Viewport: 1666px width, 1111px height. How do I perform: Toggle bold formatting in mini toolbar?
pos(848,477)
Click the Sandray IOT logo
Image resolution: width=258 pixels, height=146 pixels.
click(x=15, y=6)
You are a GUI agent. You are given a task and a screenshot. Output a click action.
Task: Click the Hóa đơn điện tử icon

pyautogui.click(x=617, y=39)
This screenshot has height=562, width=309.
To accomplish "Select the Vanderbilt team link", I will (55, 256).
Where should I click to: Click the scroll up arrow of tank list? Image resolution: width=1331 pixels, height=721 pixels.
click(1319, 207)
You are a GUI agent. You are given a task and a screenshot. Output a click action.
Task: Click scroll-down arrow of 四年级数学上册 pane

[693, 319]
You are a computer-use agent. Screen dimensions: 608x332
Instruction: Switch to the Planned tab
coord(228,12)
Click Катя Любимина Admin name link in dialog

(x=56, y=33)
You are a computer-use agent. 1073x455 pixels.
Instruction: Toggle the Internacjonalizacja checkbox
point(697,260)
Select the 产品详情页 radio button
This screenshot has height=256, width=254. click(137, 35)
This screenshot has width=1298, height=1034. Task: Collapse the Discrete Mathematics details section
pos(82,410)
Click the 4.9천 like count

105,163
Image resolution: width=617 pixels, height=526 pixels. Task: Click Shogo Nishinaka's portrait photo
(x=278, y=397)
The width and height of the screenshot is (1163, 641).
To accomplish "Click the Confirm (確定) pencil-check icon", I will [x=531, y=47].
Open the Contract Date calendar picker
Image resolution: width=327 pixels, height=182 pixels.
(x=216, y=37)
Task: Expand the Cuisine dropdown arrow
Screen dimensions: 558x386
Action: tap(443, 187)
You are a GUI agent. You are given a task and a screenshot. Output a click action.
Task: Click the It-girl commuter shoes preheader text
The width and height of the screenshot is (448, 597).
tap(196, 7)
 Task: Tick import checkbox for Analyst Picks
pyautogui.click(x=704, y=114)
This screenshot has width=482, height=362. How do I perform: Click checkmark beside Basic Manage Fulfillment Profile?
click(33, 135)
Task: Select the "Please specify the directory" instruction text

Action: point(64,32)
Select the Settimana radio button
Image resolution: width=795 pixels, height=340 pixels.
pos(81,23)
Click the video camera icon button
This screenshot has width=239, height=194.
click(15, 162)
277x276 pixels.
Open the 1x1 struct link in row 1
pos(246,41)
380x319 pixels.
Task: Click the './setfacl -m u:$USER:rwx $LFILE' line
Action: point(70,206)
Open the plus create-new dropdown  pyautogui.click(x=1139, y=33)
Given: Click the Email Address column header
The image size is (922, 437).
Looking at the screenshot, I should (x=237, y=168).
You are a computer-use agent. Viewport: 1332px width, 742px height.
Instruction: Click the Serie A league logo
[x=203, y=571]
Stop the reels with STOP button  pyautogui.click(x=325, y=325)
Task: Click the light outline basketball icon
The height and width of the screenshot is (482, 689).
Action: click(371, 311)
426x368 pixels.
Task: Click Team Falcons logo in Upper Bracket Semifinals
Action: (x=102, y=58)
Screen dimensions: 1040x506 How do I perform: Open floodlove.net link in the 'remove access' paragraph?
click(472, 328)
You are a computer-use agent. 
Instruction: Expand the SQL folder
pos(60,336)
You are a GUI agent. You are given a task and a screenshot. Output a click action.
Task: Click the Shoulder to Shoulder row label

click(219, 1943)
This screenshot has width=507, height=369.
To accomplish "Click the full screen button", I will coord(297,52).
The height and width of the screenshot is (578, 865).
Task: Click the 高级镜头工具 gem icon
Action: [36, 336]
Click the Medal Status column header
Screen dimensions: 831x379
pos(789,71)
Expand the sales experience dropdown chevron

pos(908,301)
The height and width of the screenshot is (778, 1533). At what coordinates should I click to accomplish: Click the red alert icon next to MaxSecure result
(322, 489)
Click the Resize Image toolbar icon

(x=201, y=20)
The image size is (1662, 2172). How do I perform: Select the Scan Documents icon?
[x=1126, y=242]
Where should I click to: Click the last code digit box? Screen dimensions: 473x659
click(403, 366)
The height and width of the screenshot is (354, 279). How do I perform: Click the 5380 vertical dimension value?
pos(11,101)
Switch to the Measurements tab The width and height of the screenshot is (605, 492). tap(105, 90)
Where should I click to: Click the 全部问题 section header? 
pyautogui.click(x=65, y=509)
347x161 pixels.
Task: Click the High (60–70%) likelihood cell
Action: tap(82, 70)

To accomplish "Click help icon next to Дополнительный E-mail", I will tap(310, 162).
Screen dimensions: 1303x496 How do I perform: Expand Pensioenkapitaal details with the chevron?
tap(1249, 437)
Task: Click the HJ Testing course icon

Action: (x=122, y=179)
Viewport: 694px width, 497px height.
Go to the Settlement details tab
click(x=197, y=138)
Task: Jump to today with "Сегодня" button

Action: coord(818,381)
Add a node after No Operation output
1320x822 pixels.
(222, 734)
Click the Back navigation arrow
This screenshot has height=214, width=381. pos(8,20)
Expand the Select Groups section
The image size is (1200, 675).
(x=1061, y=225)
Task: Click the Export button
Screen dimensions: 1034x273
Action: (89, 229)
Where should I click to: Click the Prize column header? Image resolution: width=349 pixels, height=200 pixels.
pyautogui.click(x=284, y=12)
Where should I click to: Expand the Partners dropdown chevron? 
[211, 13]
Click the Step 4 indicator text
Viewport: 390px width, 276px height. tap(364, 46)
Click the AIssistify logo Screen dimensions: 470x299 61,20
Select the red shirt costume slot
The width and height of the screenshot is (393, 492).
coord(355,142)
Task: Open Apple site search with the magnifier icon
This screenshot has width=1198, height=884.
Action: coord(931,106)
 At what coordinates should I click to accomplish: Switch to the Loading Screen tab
☆ ☆ ☆ ☆ ☆
• _Exercise goal_
Give the listing above again in full, with no word altered.

• _Exercise output_
Viewport: 1666px width, 1111px height. How do I perform: Toggle bold formatting in mini toolbar?
pos(848,477)
Click the Sandray IOT logo
Image resolution: width=258 pixels, height=146 pixels.
click(x=15, y=6)
You are a GUI agent. You are given a task and a screenshot. Output a click action.
Task: Click the Hóa đơn điện tử icon

pyautogui.click(x=617, y=39)
This screenshot has height=562, width=309.
To accomplish "Select the Vanderbilt team link", I will (55, 256).
Where should I click to: Click the scroll up arrow of tank list? Image resolution: width=1331 pixels, height=721 pixels.
click(1319, 207)
You are a GUI agent. You are given a task and a screenshot. Output a click action.
Task: Click scroll-down arrow of 四年级数学上册 pane

[693, 319]
You are a computer-use agent. Screen dimensions: 608x332
Instruction: Switch to the Planned tab
coord(228,12)
Click Катя Любимина Admin name link in dialog

(x=56, y=33)
You are a computer-use agent. 1073x455 pixels.
Instruction: Toggle the Internacjonalizacja checkbox
point(697,260)
Select the 产品详情页 radio button
This screenshot has height=256, width=254. click(137, 35)
This screenshot has width=1298, height=1034. Task: Collapse the Discrete Mathematics details section
pos(82,410)
Click the 4.9천 like count

105,163
Image resolution: width=617 pixels, height=526 pixels. Task: Click Shogo Nishinaka's portrait photo
(x=278, y=397)
The width and height of the screenshot is (1163, 641).
To accomplish "Click the Confirm (確定) pencil-check icon", I will [x=531, y=47].
Open the Contract Date calendar picker
Image resolution: width=327 pixels, height=182 pixels.
(x=216, y=37)
Task: Expand the Cuisine dropdown arrow
Screen dimensions: 558x386
Action: tap(443, 187)
You are a GUI agent. You are given a task and a screenshot. Output a click action.
Task: Click the It-girl commuter shoes preheader text
The width and height of the screenshot is (448, 597).
tap(196, 7)
 Task: Tick import checkbox for Analyst Picks
pyautogui.click(x=704, y=114)
This screenshot has width=482, height=362. How do I perform: Click checkmark beside Basic Manage Fulfillment Profile?
click(33, 135)
Task: Select the "Please specify the directory" instruction text

Action: point(64,32)
Select the Settimana radio button
Image resolution: width=795 pixels, height=340 pixels.
pos(81,23)
Click the video camera icon button
This screenshot has width=239, height=194.
click(15, 162)
277x276 pixels.
Open the 1x1 struct link in row 1
pos(246,41)
380x319 pixels.
Task: Click the './setfacl -m u:$USER:rwx $LFILE' line
Action: point(70,206)
Open the plus create-new dropdown  pyautogui.click(x=1139, y=33)
Given: Click the Email Address column header
The image size is (922, 437).
Looking at the screenshot, I should (x=237, y=168).
You are a computer-use agent. Viewport: 1332px width, 742px height.
Instruction: Click the Serie A league logo
[x=203, y=571]
Stop the reels with STOP button  pyautogui.click(x=325, y=325)
Task: Click the light outline basketball icon
The height and width of the screenshot is (482, 689).
Action: click(371, 311)
426x368 pixels.
Task: Click Team Falcons logo in Upper Bracket Semifinals
Action: (x=102, y=58)
Screen dimensions: 1040x506 How do I perform: Open floodlove.net link in the 'remove access' paragraph?
click(472, 328)
You are a computer-use agent. 
Instruction: Expand the SQL folder
pos(60,336)
You are a GUI agent. You are given a task and a screenshot. Output a click action.
Task: Click the Shoulder to Shoulder row label

click(219, 1943)
This screenshot has width=507, height=369.
To accomplish "Click the full screen button", I will coord(297,52).
The height and width of the screenshot is (578, 865).
Task: Click the 高级镜头工具 gem icon
Action: [36, 336]
Click the Medal Status column header
Screen dimensions: 831x379
pos(789,71)
Expand the sales experience dropdown chevron

pos(908,301)
The height and width of the screenshot is (778, 1533). At what coordinates should I click to accomplish: Click the red alert icon next to MaxSecure result
(322, 489)
Click the Resize Image toolbar icon

(x=201, y=20)
The image size is (1662, 2172). How do I perform: Select the Scan Documents icon?
[x=1126, y=242]
Where should I click to: Click the last code digit box? Screen dimensions: 473x659
click(403, 366)
The height and width of the screenshot is (354, 279). How do I perform: Click the 5380 vertical dimension value?
pos(11,101)
Switch to the Measurements tab The width and height of the screenshot is (605, 492). tap(105, 90)
Where should I click to: Click the 全部问题 section header? 
pyautogui.click(x=65, y=509)
347x161 pixels.
Task: Click the High (60–70%) likelihood cell
Action: tap(82, 70)

To accomplish "Click help icon next to Дополнительный E-mail", I will tap(310, 162).
Screen dimensions: 1303x496 How do I perform: Expand Pensioenkapitaal details with the chevron?
tap(1249, 437)
Task: Click the HJ Testing course icon

Action: (x=122, y=179)
Viewport: 694px width, 497px height.
Go to the Settlement details tab
click(x=197, y=138)
Task: Jump to today with "Сегодня" button

Action: coord(818,381)
Add a node after No Operation output
1320x822 pixels.
(222, 734)
Click the Back navigation arrow
This screenshot has height=214, width=381. pos(8,20)
Expand the Select Groups section
The image size is (1200, 675).
(x=1061, y=225)
Task: Click the Export button
Screen dimensions: 1034x273
Action: (89, 229)
Where should I click to: Click the Prize column header? Image resolution: width=349 pixels, height=200 pixels.
pyautogui.click(x=284, y=12)
Where should I click to: Expand the Partners dropdown chevron? 
[211, 13]
Click the Step 4 indicator text
Viewport: 390px width, 276px height. tap(364, 46)
Click the AIssistify logo Screen dimensions: 470x299 61,20
Select the red shirt costume slot
The width and height of the screenshot is (393, 492).
coord(355,142)
Task: Open Apple site search with the magnifier icon
This screenshot has width=1198, height=884.
Action: coord(931,106)
 At what coordinates should I click to accomplish: Switch to the Loading Screen tab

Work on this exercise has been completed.